Pero ya en casa, agarré un rebote guapo que removió mis adentros, y a partir de aquello, decidí sacarle jugo al esqueleto. Ropa ajustada a tope y provocativa, colores chillones, melena teñida a juego con labios reventones y chupa de cuero. ¡Una petarda de manual! Y comencé a oír de todo en la calle: Ardientes requiebros envenenados, piropos de andamio como Dios manda, palabras mayores no aptas para menores y algunas frasecitas de buen rollo, pero las menos.

Y resultó que al poco del cambio muchos estaban pendientes de si entraba, si salía, si hacía o si deshacía, y yo controlando el tempo como una reinona. Hábilmente los manejaba para que me acompañaran al cine, a pasear a media tarde, y de vez en cuando a tomar unas tortitas con nata que eran mi perdición. De lo otro que siempre perseguían y tanto les privaba, sólo la prueba y nada más, para que no se aficionaran al peligroso buceo sin escafandra.

Y en esto llegó la carta de fin de año, eso sí, con algunas escamitas pegadas al papel, que hasta las olió el perro. ¿Qué habrá estado tocando éste? pensé. Pero de nuevo me contuve.

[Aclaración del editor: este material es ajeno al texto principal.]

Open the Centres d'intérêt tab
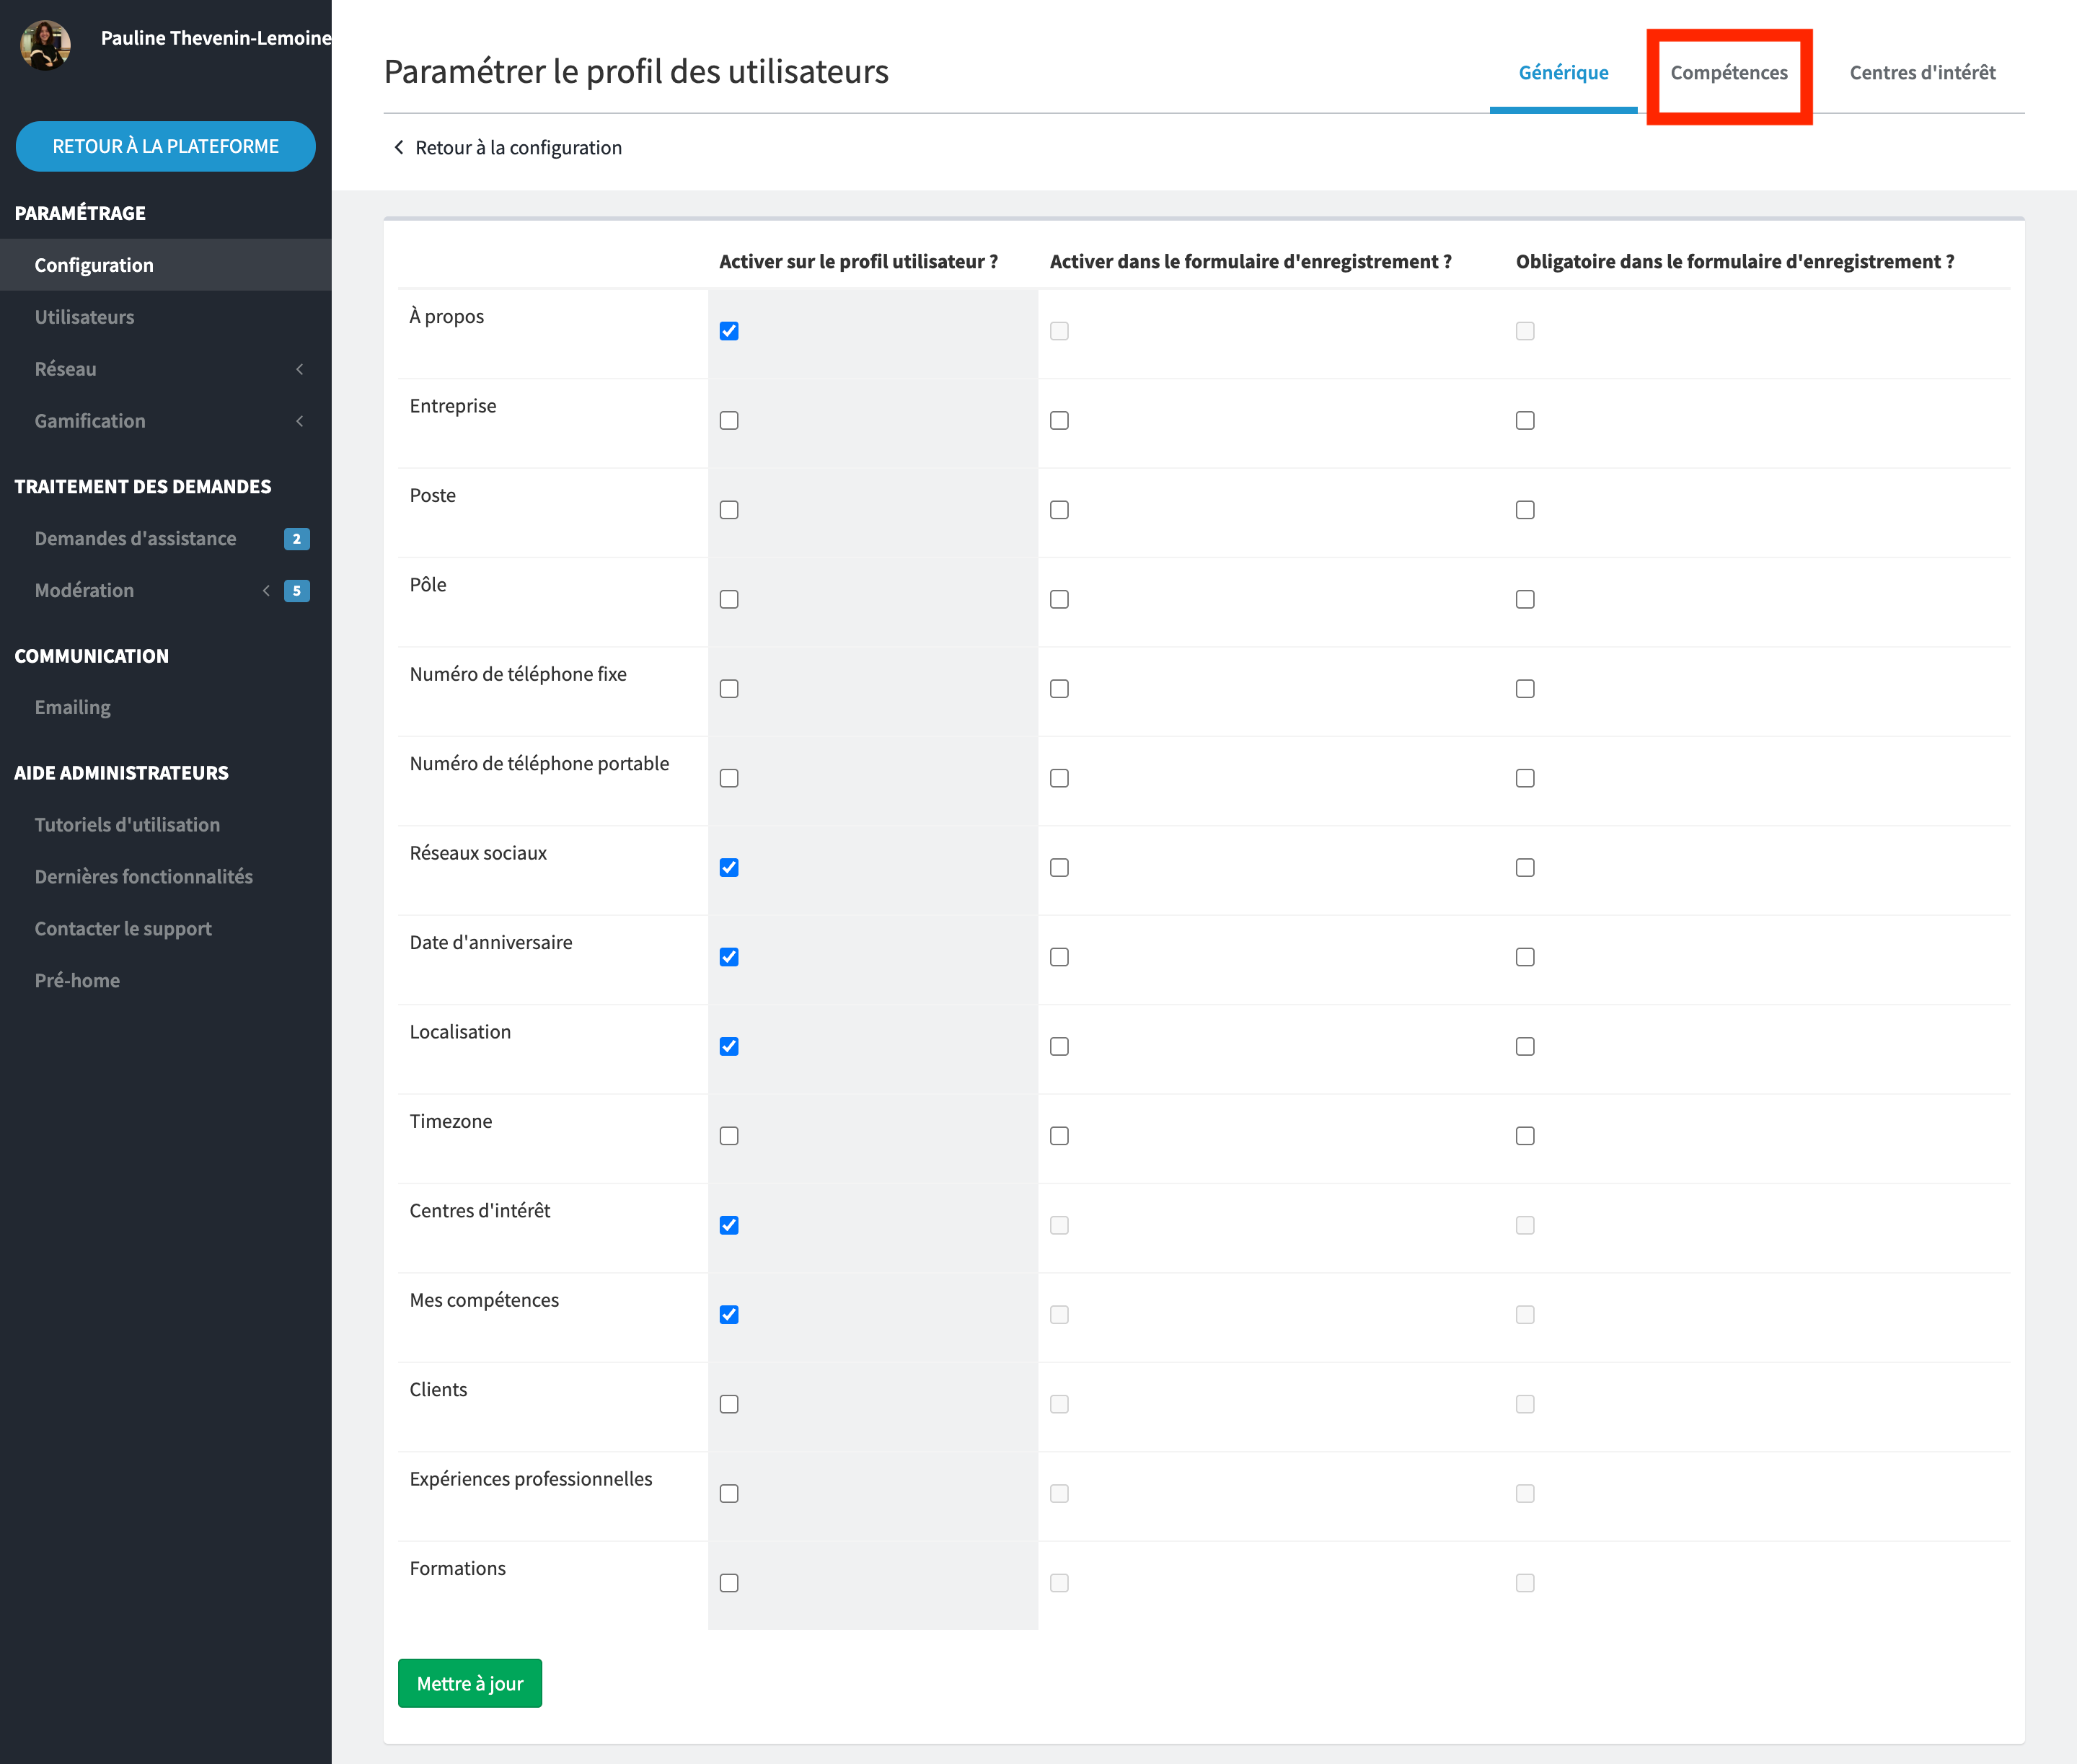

Hemos encontrado el paraíso, te quiero a mi lado tía, y con lo que hemos trincado con las batallitas compraremos una casa con vistas a nuestro mar. Los aborígenes llaman al lugar por un nombre extraño, Lloret de Mar, o algo parecido, y está lleno de sirenas sin cola ni escamas, que dicen ser rusas.

No lo pensé dos veces, tiré al pozo los manuales de Aprenda a tejer en casa, editados por CEAC, todas las madejas de colores y media docena de agujas y me puse la falda más corta que tenía en el ropero. Me embutí en unos pantis rojos llamativos a tope, y subida a las plataformas de Drag Queen, marché corriendo a casa de mi suegra para decirle:

—Señora, ¡que me las piro! Lo suyo no ha sido un placer, ha sido un Via crucis.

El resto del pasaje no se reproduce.